*** Block opens ***

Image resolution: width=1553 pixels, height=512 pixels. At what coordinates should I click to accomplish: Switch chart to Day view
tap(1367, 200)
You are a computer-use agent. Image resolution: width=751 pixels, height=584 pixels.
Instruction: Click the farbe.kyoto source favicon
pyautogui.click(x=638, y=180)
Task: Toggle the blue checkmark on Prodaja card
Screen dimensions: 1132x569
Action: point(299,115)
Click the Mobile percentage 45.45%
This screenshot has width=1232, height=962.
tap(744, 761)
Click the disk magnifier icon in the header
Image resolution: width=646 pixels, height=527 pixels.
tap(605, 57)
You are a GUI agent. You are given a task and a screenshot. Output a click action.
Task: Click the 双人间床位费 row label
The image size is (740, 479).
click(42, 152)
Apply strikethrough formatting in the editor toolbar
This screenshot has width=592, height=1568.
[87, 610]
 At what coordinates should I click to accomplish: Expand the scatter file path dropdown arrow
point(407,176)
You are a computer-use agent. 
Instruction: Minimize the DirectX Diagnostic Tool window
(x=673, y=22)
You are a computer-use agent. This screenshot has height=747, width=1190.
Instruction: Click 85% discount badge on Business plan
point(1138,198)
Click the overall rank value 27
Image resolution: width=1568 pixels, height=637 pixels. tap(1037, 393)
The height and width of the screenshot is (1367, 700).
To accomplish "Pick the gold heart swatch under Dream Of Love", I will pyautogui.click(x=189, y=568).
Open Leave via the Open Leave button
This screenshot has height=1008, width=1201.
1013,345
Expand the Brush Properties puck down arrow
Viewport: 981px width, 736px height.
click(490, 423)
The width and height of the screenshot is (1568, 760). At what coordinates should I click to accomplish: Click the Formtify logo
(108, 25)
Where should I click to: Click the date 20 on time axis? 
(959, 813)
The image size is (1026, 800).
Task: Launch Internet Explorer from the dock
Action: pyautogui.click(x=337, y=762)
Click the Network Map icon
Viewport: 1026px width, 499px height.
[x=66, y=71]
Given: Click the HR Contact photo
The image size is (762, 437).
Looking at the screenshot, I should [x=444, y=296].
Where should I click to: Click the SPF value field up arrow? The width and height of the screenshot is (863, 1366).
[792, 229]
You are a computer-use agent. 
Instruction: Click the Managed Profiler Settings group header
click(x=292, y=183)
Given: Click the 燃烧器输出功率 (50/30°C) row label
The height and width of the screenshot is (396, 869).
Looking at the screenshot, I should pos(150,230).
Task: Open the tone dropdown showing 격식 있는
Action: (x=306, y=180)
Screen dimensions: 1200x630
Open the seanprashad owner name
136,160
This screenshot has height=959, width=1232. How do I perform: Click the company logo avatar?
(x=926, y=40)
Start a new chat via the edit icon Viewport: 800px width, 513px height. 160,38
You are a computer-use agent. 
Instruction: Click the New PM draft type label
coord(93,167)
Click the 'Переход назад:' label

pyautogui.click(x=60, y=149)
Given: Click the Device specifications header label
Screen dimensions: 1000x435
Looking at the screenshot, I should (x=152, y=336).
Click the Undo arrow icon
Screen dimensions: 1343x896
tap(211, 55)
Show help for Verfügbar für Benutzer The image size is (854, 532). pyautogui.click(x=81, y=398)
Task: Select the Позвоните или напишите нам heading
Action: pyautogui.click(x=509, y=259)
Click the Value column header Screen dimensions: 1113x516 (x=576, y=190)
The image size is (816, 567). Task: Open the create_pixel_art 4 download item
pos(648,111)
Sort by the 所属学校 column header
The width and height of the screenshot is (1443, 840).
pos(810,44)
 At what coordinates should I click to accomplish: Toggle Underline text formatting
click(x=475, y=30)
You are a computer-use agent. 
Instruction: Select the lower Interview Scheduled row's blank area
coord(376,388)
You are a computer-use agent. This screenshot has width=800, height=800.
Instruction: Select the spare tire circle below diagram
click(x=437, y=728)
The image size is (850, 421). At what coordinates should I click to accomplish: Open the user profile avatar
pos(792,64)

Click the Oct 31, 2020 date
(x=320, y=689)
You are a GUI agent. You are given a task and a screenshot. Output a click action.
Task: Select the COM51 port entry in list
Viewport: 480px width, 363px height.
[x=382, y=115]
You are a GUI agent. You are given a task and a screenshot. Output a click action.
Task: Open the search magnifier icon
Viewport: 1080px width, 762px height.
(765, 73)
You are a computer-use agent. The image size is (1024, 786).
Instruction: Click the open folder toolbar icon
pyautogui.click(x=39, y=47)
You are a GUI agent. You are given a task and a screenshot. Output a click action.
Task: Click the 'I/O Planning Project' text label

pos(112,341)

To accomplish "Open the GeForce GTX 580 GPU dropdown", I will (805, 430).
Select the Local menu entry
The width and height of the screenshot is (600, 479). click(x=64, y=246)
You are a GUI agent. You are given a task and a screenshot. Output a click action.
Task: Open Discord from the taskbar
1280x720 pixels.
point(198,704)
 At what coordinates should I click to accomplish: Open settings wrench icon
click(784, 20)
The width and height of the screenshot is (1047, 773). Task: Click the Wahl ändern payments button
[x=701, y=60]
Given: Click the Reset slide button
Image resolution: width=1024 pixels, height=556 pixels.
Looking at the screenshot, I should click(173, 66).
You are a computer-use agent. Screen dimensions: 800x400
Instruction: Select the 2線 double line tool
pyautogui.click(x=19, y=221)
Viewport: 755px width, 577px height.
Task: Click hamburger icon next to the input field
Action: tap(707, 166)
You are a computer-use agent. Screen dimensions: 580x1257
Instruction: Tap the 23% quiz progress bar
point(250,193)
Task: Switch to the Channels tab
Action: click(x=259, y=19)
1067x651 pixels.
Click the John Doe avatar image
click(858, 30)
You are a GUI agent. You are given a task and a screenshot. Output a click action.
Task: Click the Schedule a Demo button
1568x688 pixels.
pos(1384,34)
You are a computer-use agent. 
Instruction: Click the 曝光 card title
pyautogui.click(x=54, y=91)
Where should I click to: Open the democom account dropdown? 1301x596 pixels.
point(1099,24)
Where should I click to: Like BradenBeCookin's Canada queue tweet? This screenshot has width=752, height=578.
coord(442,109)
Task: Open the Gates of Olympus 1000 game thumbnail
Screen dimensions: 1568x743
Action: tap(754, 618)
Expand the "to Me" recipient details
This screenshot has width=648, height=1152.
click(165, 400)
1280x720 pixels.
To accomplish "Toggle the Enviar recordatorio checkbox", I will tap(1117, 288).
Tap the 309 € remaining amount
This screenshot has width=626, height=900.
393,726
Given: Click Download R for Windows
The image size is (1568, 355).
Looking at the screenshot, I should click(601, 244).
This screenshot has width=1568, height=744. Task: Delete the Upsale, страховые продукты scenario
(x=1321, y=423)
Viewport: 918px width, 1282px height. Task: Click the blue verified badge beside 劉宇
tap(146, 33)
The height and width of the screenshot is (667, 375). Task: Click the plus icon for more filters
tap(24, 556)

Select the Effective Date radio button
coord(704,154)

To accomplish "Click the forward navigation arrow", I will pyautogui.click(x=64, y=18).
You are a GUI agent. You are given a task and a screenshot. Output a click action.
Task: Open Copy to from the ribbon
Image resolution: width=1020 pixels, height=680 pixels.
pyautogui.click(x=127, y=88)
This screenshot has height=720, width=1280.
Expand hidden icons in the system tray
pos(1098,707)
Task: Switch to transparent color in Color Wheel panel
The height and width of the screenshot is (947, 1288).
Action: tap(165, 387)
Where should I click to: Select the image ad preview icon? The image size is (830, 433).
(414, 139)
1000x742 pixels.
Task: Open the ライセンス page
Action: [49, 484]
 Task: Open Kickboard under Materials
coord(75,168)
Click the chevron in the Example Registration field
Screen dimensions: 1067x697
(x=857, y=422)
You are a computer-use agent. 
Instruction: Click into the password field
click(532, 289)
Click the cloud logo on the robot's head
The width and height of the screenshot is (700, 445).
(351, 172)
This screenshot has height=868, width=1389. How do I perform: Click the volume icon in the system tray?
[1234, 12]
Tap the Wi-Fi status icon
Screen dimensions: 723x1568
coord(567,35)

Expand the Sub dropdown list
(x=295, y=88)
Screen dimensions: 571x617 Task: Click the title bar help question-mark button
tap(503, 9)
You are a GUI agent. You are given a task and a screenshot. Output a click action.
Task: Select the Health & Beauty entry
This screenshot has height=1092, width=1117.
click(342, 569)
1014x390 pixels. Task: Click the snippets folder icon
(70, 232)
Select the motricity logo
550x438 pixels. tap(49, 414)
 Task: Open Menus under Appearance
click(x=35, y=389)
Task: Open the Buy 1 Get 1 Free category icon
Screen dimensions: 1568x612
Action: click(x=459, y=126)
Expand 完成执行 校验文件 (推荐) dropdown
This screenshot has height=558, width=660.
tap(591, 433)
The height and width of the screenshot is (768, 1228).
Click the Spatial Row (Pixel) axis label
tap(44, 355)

*** Block closes ***

• **Prompt**: What you return should be exactly the lines above, starting at the one with "Open the seanprashad owner name" and ending at the one with "Given: Click the Device", and nothing else.

• **Response to this task**:
Open the seanprashad owner name
136,160
This screenshot has height=959, width=1232. How do I perform: Click the company logo avatar?
(x=926, y=40)
Start a new chat via the edit icon Viewport: 800px width, 513px height. 160,38
You are a computer-use agent. 
Instruction: Click the New PM draft type label
coord(93,167)
Click the 'Переход назад:' label

pyautogui.click(x=60, y=149)
Given: Click the Device specifications header label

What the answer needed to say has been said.